Hallo, mir fehlen leider zu meinem Dark Rock Pro C1 die passenden Montagebrücken für Intel Sockel 1155. Daher hatte ich bereits vor Wochen eine Mail an den Support geschrieben, ob es möglich sei, diese nachzukaufen. Da ich seither nichts mehr davon gehört habe, habe ich kürzlich direkt mit der Hotline telefoniert, wo mir zugesagt wurde, daß mir umgehend passende Brücken zugeschickt werden. Dafür müsse ich eine Mail mit Adresse an den Support schicken. Das habe ich gemacht, allerdings kommt bisher kein Feedback von BeQuiet. Daher wollte ich nachfragen ob ich vielleicht hier im Forum was erreichen kann.

Mit freundlichen Grüßen,
Christian


----------



## Stefan@be quiet! (28. Februar 2012)

*AW: Montagebrücken Dark Rock Pro C1*

Hallo

Kannst du mir bitte per PN deinen Namen sowie deine Adresse mitteilen, damit ich nachfragen kann, ob dein Fall schon bearbeitet wurde?


----------



## Exception (28. Februar 2012)

*AW: Montagebrücken Dark Rock Pro C1*

Klar, gerne.

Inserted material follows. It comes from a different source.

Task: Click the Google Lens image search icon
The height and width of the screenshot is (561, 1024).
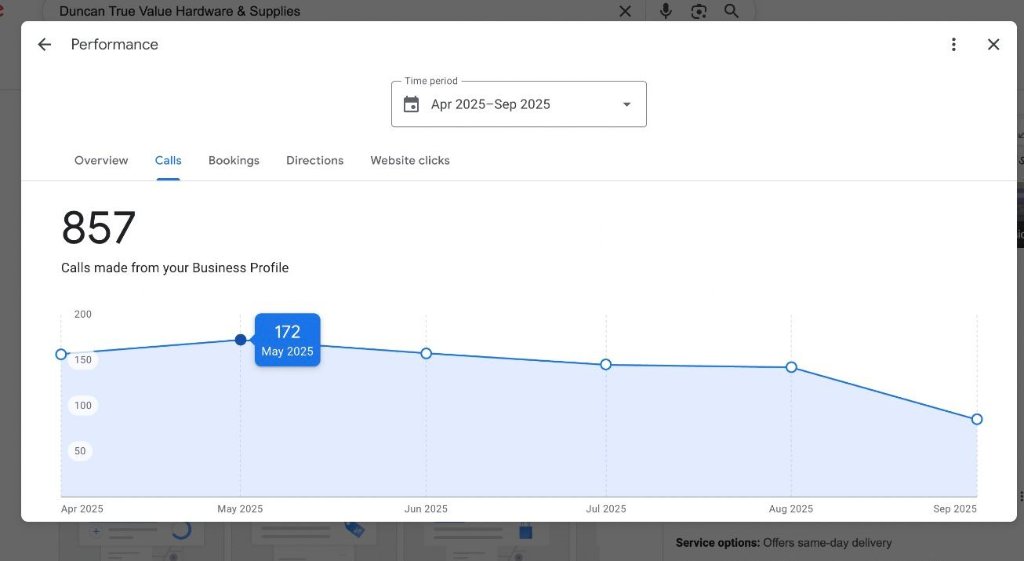Action: 699,11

Vielen Dank schon mal, PN ist raus.

Grüße


----------



## Exception (2. März 2012)

Keine Neuigkeiten bisher?


----------



## Stefan@be quiet! (2. März 2012)

*AW: Montagebrücken Dark Rock Pro C1*

Sollte in den nächsten Tagen in deinem Briefkasten landen.


----------



## Exception (2. März 2012)

*AW: Montagebrücken Dark Rock Pro C1*

Und heute Abend wars dann auch schon soweit, der Postbote hatte das komplette Montageset vorbeigebracht.

Mein Fazit: Absolut vorbildlicher Service, mehr als man verlangen kann. 
Nur die Kommunikation könnte noch verbessert werden. Aber alles in allem bin ich froh auf BeQuiet gesetzt zu haben.

Grüße


----------